Quick roasted butternut squash and apples is the kind of cozy side dish that brings the smell of fall right into your kitchen. This recipe is naturally sweet, perfectly spiced, and comes together in just 35 minutes—no peeling nightmares or tricky techniques required. It’s kid-approved, nutrient-packed, and pairs beautifully with any fall dinner.
Whether you’re meal-prepping for the week or planning your holiday menu, this dish checks all the boxes for ease, flavor, and seasonal warmth.
Table of Contents
Why You’ll Love This Recipe

- 🧡 Ready in under 40 minutes
- 🍎 Naturally sweetened with apples and a drizzle of honey or maple
- 🍂 Perfect balance of savory and sweet with warm cinnamon spice
- 🧒 Family-friendly (yes, even picky eaters!)
- 🥄 Versatile as a side dish, snack, or salad topping
- 🌱 Vegan, gluten-free, and refined sugar-free
🧂 Ingredients
- 1 medium butternut squash, peeled, seeded, and diced (about 4 cups)

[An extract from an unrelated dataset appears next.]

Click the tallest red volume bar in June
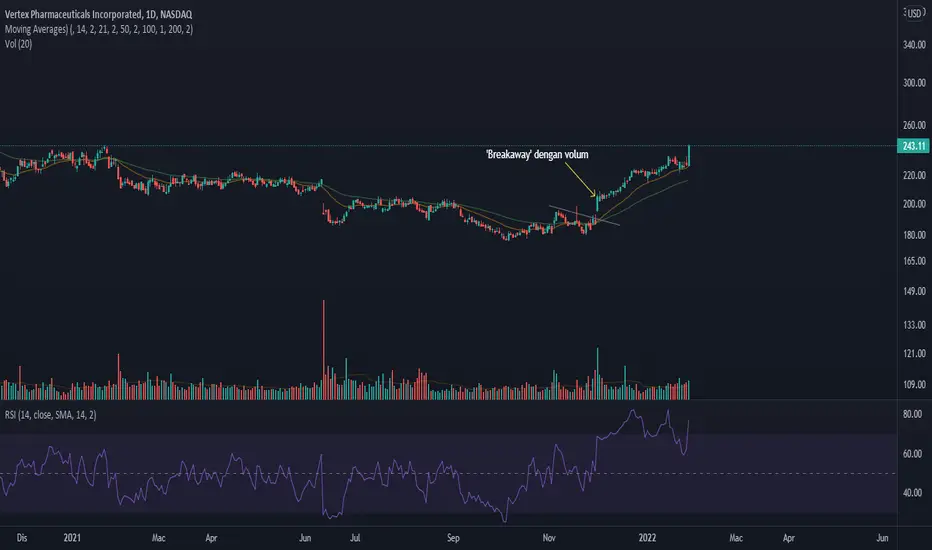Screen dimensions: 932x550 [x=324, y=350]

- 2 medium apples (Honeycrisp, Gala, or Fuji), chopped
- 2 tbsp olive oil or avocado oil
- 1 tbsp maple syrup or honey
- 1 ½ tsp ground cinnamon
- ¼ tsp salt (plus more to taste)
🔥 Instructions
1. Preheat the Oven
Preheat your oven to 425°F (220°C). Line a large baking sheet with parchment paper.
2. Prep the Veg & Fruit
Peel and dice the butternut squash into ½-inch cubes. Core and chop the apples into bite-sized chunks (no need to peel unless preferred).

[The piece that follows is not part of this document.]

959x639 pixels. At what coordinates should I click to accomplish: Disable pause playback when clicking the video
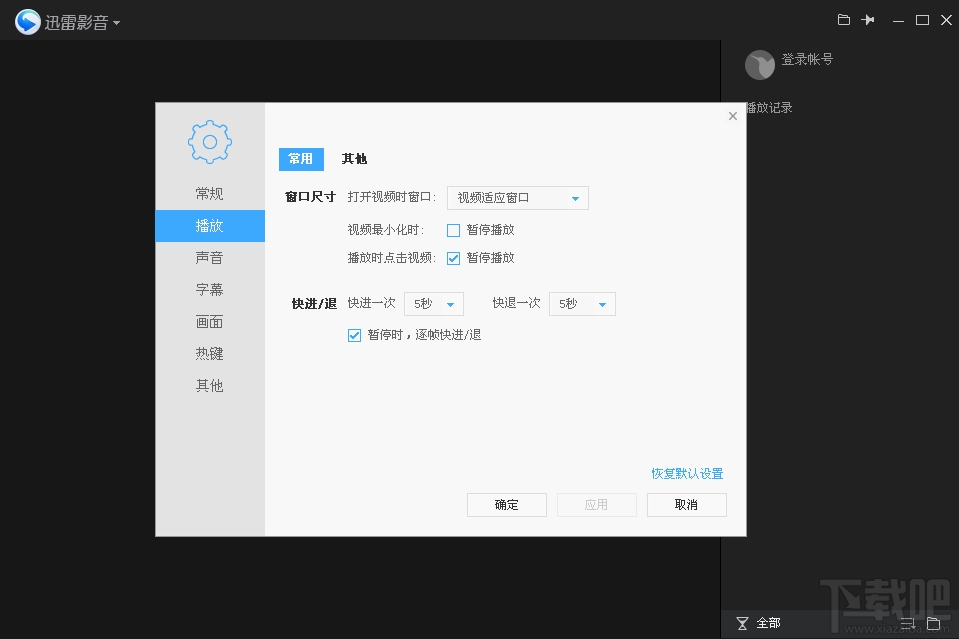[453, 257]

3. Toss Everything Together
In a large bowl, toss squash and apples with oil, maple syrup, cinnamon, and salt until evenly coated.
4. Spread and Roast
Spread mixture in a single layer on the baking sheet—don’t overcrowd. Roast for 20–25 minutes, flipping halfway through, until squash is golden and tender, and apples are just soft.
5. Serve and Enjoy
Taste and adjust seasoning. Serve warm as a side dish, or over salads, grain bowls, or as a holiday platter companion.
🍴 Tips & Variations

- Skip peeling: Use pre-cut butternut squash to save time
- Don’t overcrowd: Spread evenly to get golden edges instead of steamed squash
- Switch it up: Try sweet potatoes or carrots instead of squash
- Spice it up: Add nutmeg, pumpkin pie spice, or cayenne for a twist
- Sweetener swap: Use brown sugar or agave in place of maple/honey
🥘 Serving Suggestions
- Roasted chicken or pork tenderloin
- Tossed with farro, quinoa, or brown rice
- Sprinkled with goat cheese, feta, or pecans
- On top of autumn kale or arugula salad with vinaigrette
🧊 Storage & Reheating
- Refrigerate: Store in an airtight container up to 5 days
- Freeze: Freeze in a single layer on a sheet pan, then transfer to bag (best within 2–3 months)
- Reheat: Oven or stovetop for best texture; microwave if in a hurry

Quick Roasted Butternut Squash and Apples
Equipment
- Baking sheet
- – Vegetable peeler
- Knife and cutting board
Ingredients
- – 1 medium butternut squash diced (about 4 cups)
- – 2 medium apples Honeycrisp, Gala, or Fuji, chopped
- – 2 tbsp olive or avocado oil
- – 1 tbsp maple syrup or honey
- – 1½ tsp ground cinnamon
- – ¼ tsp salt
Instructions
- Preheat oven to 425°F (220°C). Line a baking sheet with parchment.
- Dice squash and chop apples (leave skin on if preferred).
- In a bowl, toss all ingredients until well coated.
- Spread on the sheet pan without overcrowding.
- Roast 20–25 mins, flipping halfway, until golden and tender.
- Serve warm and enjoy!
Notes
– Try sweet potatoes or carrots for variation
– Store up to 5 days or freeze up to 3 months
❓ FAQs
Can I make this ahead of time?
Yes! It reheats beautifully and can be made up to 3 days in advance.
What apples are best?
Honeycrisp, Fuji, and Gala hold their shape and stay slightly crisp.
Can I leave the skin on the squash?
You can if using very thin-skinned varieties, but generally it’s better peeled for texture.